In a motion set for Jan. 18, Madison County Veterans Assistance Commission (VAC) director Brad Lavite claims former county administrator Joseph Parente wiped a hard drive to destroy evidence. 

Parente denies it and claims he followed all rules in the transition. 

Lavite sued Parente and former county board chairman Alan Dunstan in 2016, claiming they barred him from his office in retaliation for statements he made. 

Parente declared him dangerous after a domestic disturbance, but the veteran service commission supported Lavite. 

Lavite also sued the county, State’s Attorney Thomas Gibbons and Sheriff John Lakin, claiming Gibbons approved the ban and Lakin enforced it. 

Last year he added an allegation that Dunstan and Parente wrongfully took control of $342,515.26 that belonged to the VAC. 

In August, he moved for a finding that defendants intentionally deprived him of access to electronically stored information that should have been preserved. 

His lawyer, Thomas Burkart of Hamel, wrote, “It has come to plaintiff’s attention that defendant Joseph Parente has intentionally destroyed the operating system to his county computer making access to his files impossible.”   

Burkart wrote that upon a finding of intent, a court could enter default judgment or instruct jurors to presume the information was unfavorable. 

County counsel Christi Swick of Edwardsville responded, “Defendant Parente vehemently denies the accusations against him in plaintiff’s motion, and affirms to the court that he took all required steps to preserve the electronically stored information on both of his county issued computers.” 

She wrote that Burkart directly contacted an agent of defendant requesting nonpublic information on which to base the motion. 

“Defendants continue to investigate this conduct to ascertain whether it violates the rules of professional conduct regarding contact with a represented party,” Swick wrote. 

In reply, Burkart wrote that they didn’t deny that the information was unavailable. 

Otherwise, he wrote, they would have produced it and made the motion moot. 

“Even if we accepted every statement in Joseph Parente’s affidavit as true, all it does is throw someone else from the county under the bus for having destroyed his electronically stored information,” Burkart wrote. 

Burkart wrote that a State Bar ethics opinion established that an attorney is not precluded from direct communication with a government official, even when a case is pending between the government and the attorney’s client.

After he learned of the destruction, Burkart wrote that he telephoned county information technology director Rod Dorman. 

Burkart wrote that Dorman said Parente was lying. 

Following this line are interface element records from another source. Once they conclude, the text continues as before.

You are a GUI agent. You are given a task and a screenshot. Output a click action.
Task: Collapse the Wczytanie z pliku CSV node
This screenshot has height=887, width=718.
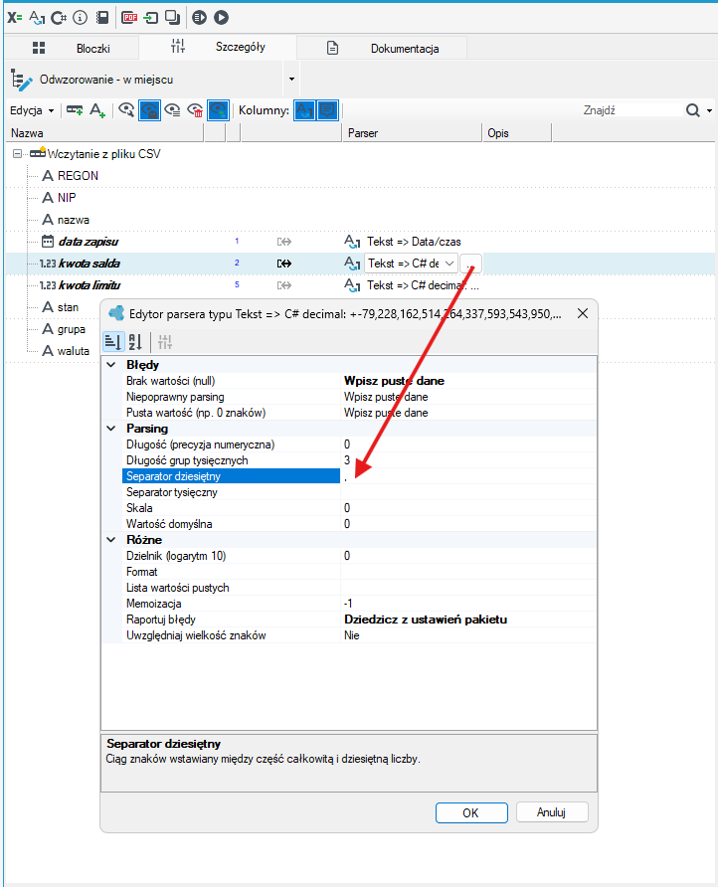18,154
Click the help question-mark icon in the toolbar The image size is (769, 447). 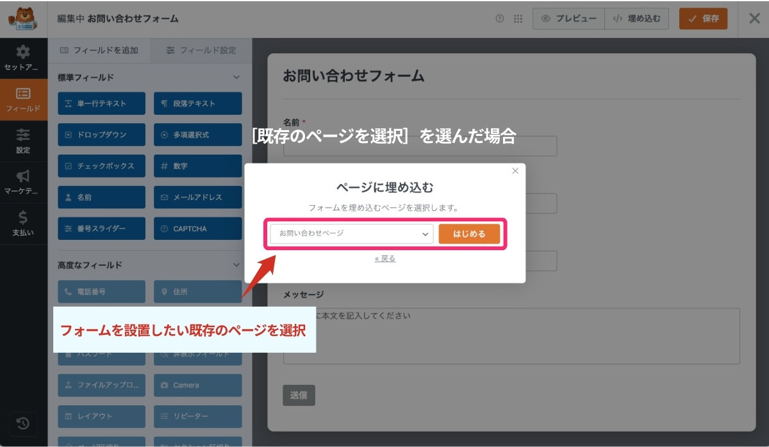click(x=499, y=18)
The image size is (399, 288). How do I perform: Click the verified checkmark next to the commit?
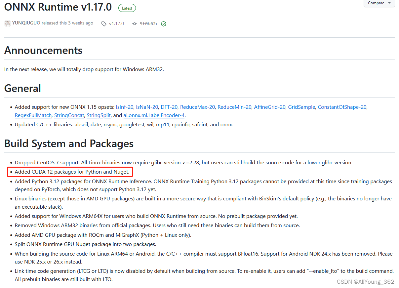163,23
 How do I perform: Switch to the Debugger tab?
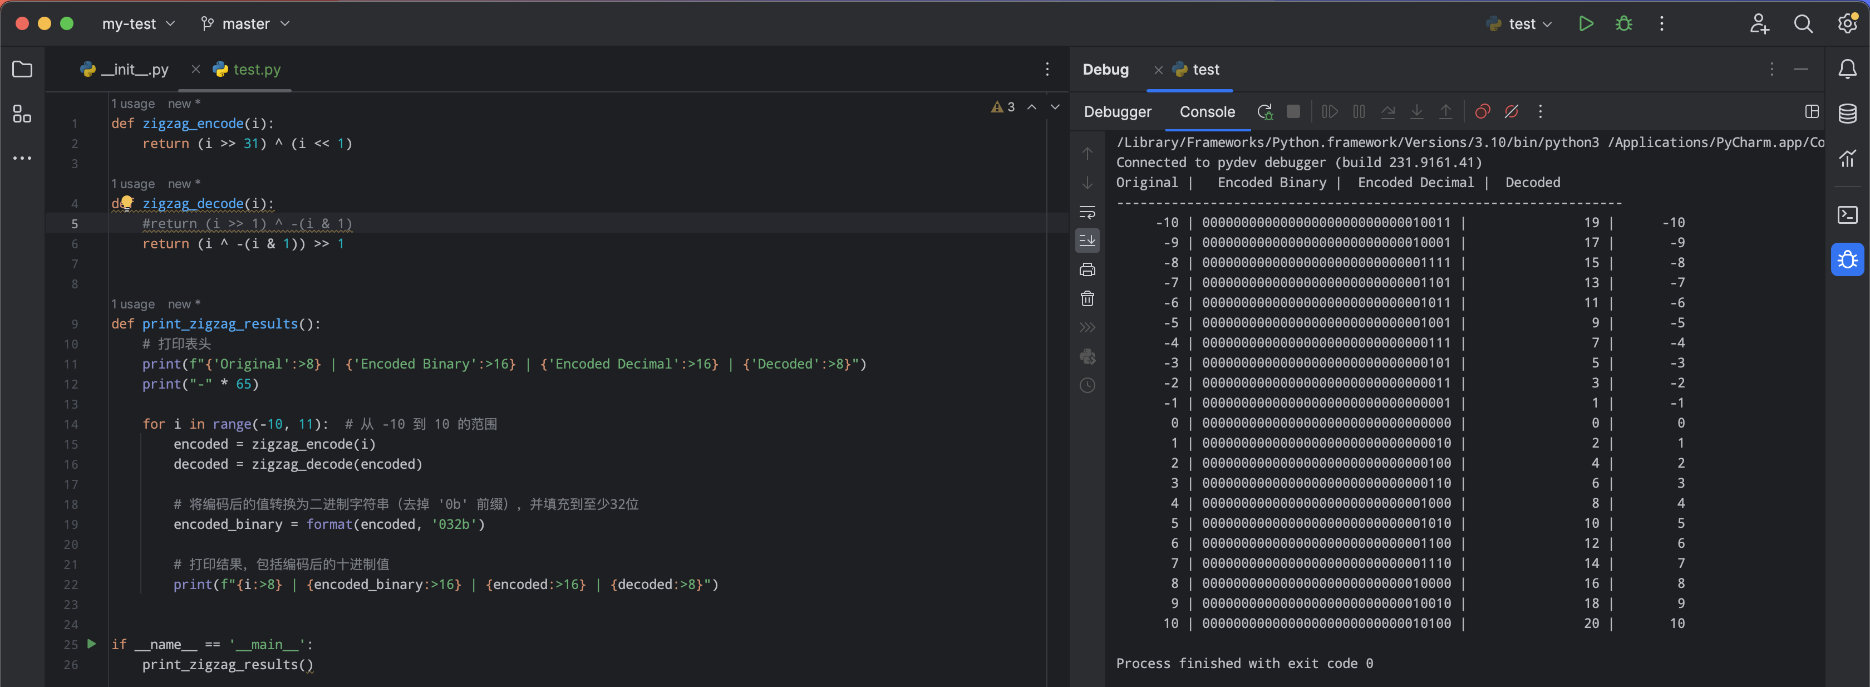point(1117,112)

“Mr. Dorman specifically stated that all data other than emails which go through the county’s email server had been destroyed,” Burkart wrote. 

Burkart wrote that he didn’t offer this for the truth of the statements, but rather to show his lawful purpose in contacting Dorman. 

He wrote that an affidavit of Dorman was noticeably missing from the record. 

“Frankly, plaintiff is not concerned and this court should not be concerned with who destroyed the electronically stored information,” Burkart wrote. 

He wrote that it was destroyed and the county knew it wasn’t supposed to be. 

Swick moved to strike Burkart’s reply, writing that he didn’t outline the exceptional circumstances that warranted a reply. 

She wrote that under the State Bar opinion, contact was not allowable. 

She wrote that if Burkart contacted an official about a separate issue, such contact might have been permissible. 

In November, District Judge David Herndon of East St. Louis pulled the case from his December trial docket. 

He wrote that he would reset it by further order.